WORK ITEM: Exactly as they stand, copy the lines from the one containing "Click the playback progress slider at 0:32" to the final line of the data; leave out the pictures.

+-------+

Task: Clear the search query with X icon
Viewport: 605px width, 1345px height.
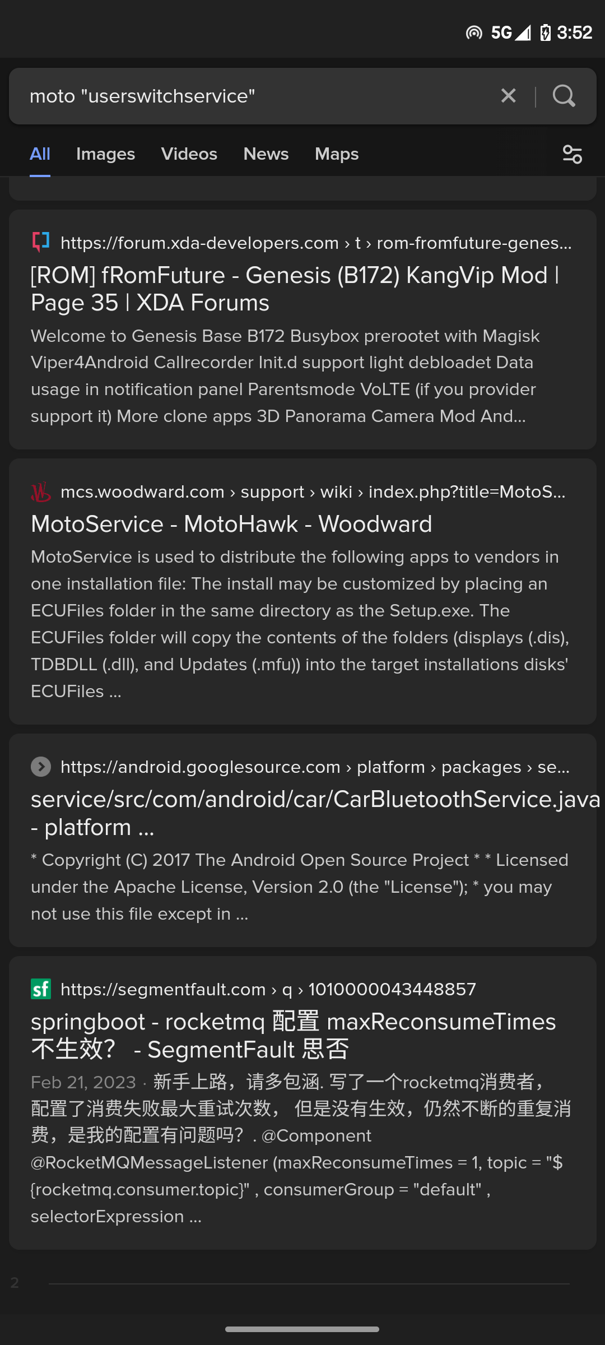Action: point(508,96)
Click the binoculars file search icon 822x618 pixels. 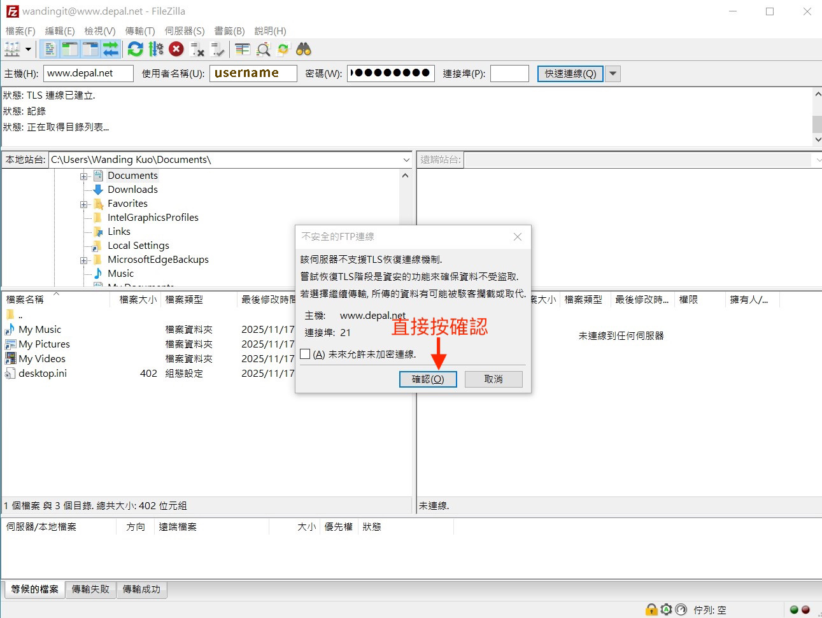304,50
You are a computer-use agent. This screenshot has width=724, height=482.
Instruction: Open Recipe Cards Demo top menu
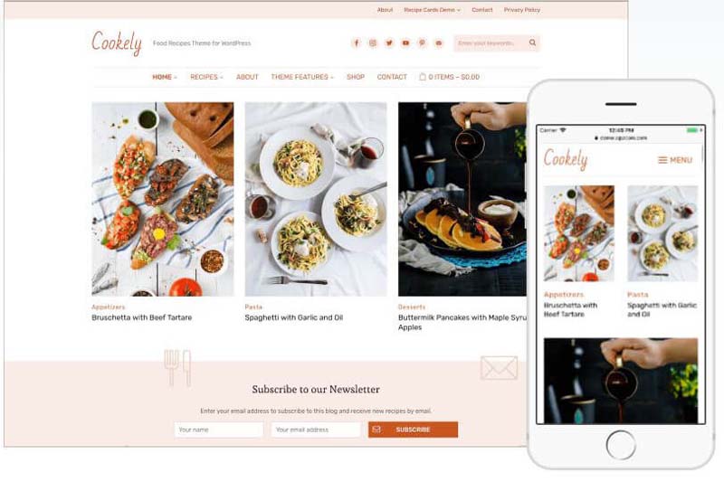(x=432, y=10)
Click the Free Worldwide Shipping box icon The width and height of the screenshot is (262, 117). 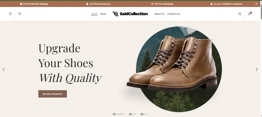pos(21,4)
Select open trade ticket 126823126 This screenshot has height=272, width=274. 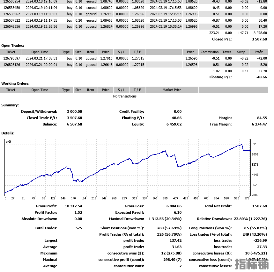coord(12,65)
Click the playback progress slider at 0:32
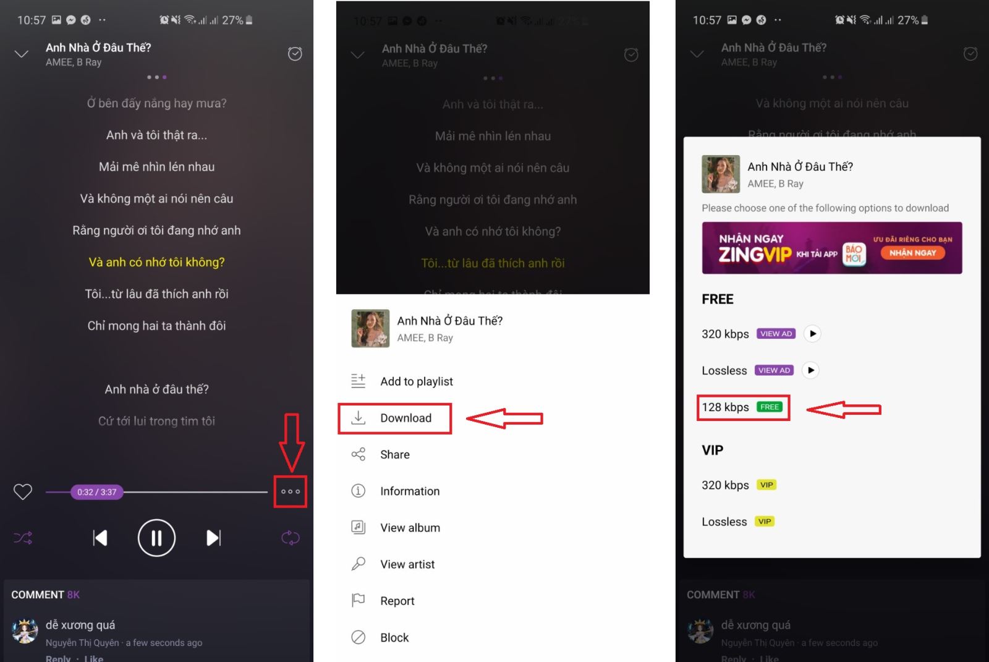Viewport: 989px width, 662px height. (x=96, y=492)
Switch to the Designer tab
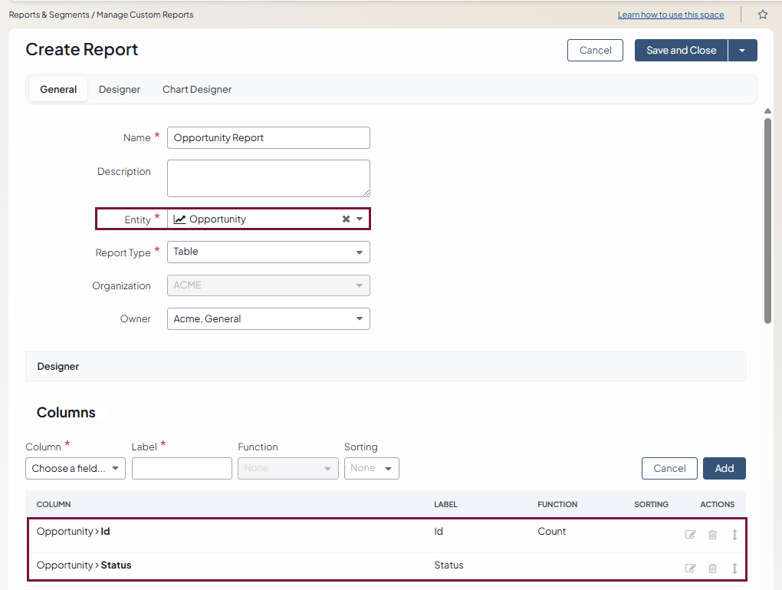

+-------+

EXERCISE OUTPUT:
Click the playback progress slider at 0:32
Viewport: 989px width, 662px height. (x=96, y=492)
Switch to the Designer tab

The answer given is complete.